Input material:
********************

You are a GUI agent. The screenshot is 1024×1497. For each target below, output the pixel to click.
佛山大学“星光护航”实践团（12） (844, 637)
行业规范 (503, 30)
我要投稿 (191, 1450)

********************

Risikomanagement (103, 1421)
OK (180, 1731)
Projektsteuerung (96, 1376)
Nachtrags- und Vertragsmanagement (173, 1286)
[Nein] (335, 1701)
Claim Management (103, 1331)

********************

Task description: In the listing above, locate the line containing "Risikomanagement (103, 1421)" and the line containing "Claim Management (103, 1331)". Extract those two lines and every line between them, exactly as written, and only those.

Completed exercise:
Risikomanagement (103, 1421)
OK (180, 1731)
Projektsteuerung (96, 1376)
Nachtrags- und Vertragsmanagement (173, 1286)
[Nein] (335, 1701)
Claim Management (103, 1331)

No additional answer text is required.